Requirements: Format the data from its first line through the line containing "Action: [818, 28]" as a numbered list, omitting any blank lines.

Task input:
----------------
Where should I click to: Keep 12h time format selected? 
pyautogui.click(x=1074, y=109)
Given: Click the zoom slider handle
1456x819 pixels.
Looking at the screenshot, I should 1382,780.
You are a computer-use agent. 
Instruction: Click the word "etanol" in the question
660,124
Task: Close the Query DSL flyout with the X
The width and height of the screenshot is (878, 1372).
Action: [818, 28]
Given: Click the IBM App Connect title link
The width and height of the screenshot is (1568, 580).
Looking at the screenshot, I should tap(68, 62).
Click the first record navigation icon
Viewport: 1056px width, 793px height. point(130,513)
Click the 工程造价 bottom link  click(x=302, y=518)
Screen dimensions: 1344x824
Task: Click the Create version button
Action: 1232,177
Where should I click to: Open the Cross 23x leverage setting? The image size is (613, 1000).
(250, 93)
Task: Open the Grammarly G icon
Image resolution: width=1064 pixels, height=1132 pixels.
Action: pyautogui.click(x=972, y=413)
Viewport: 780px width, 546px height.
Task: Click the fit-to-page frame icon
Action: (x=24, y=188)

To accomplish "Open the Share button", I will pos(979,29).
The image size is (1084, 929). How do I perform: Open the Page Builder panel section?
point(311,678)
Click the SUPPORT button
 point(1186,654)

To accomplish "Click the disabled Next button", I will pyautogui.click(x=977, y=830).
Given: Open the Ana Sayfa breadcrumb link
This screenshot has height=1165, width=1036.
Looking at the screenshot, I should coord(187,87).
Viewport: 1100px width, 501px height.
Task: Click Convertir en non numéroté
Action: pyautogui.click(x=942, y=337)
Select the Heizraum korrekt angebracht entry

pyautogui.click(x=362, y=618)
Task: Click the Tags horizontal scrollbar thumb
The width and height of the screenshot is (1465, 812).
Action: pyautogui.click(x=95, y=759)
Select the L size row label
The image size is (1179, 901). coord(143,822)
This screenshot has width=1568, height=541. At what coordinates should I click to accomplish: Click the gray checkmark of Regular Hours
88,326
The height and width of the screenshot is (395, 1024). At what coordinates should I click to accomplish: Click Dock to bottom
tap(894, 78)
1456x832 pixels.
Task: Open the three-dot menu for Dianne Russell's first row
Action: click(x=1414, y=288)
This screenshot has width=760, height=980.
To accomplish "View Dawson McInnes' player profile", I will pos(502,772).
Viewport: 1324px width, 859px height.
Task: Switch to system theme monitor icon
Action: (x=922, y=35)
----------------
Output of the task:
1. Where should I click to: Keep 12h time format selected? 
2. pyautogui.click(x=1074, y=109)
3. Given: Click the zoom slider handle
4. 1456x819 pixels.
5. Looking at the screenshot, I should 1382,780.
6. You are a computer-use agent. 
7. Instruction: Click the word "etanol" in the question
8. 660,124
9. Task: Close the Query DSL flyout with the X
10. The width and height of the screenshot is (878, 1372).
11. Action: [818, 28]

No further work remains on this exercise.